Single-molecule stochastic resonance

TL;DR

This study experimentally demonstrates stochastic resonance in single DNA hairpins using optical tweezers, showing how noise can enhance the detection of molecular transitions and optimizing response at specific frequencies.

Contribution

First experimental observation of stochastic resonance in single-molecule DNA hairpins under oscillating force, analyzing how various conditions affect SR quantifiers.

Findings

Signal-to-noise ratio peaks at resonance frequency.

SR enhances detection of low SNR conformational transitions.

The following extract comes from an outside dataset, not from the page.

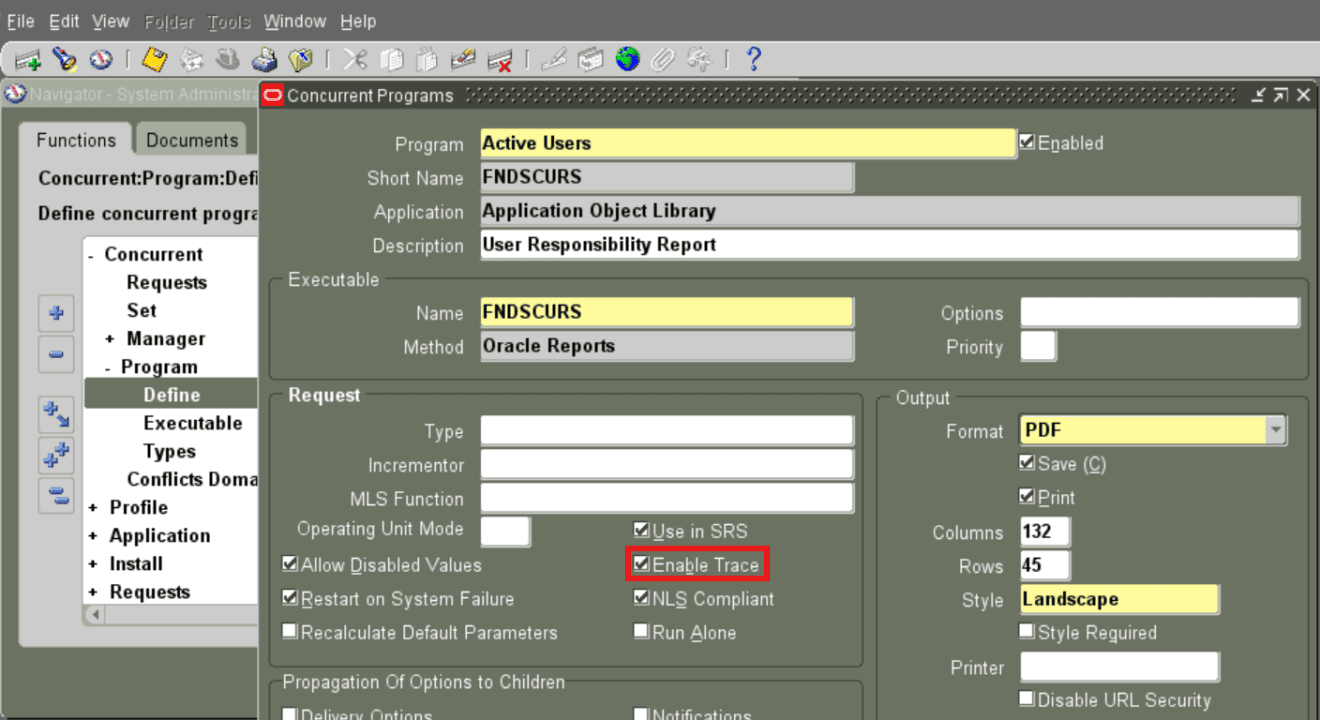The width and height of the screenshot is (1320, 720).
Task: Click inside the Priority input field
Action: (1037, 345)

SR quantifiers depend on trap stiffness and handle length.

Abstract

Stochastic resonance (SR) is a well known phenomenon in dynamical systems. It consists of the amplification and optimization of the response of a system assisted by stochastic noise. Here we carry out the first experimental study of SR in single DNA hairpins which exhibit cooperatively folding/unfolding transitions under the action of an applied oscillating mechanical force with optical tweezers. By varying the frequency of the force oscillation, we investigated the folding/unfolding kinetics of DNA hairpins in a periodically driven bistable free-energy potential. We measured several SR quantifiers under varied conditions of the experimental setup such as trap stiffness and length of the molecular handles used for single-molecule manipulation. We find that the signal-to-noise ratio (SNR) of the spectral density of measured fluctuations in molecular extension of the DNA hairpins is a good quantifier of the SR. The frequency dependence of the SNR exhibits a peak at a frequency value given by the resonance matching condition. Finally, we carried out experiments in short hairpins that show how SR might be useful to enhance the detection of conformational molecular transitions of low SNR.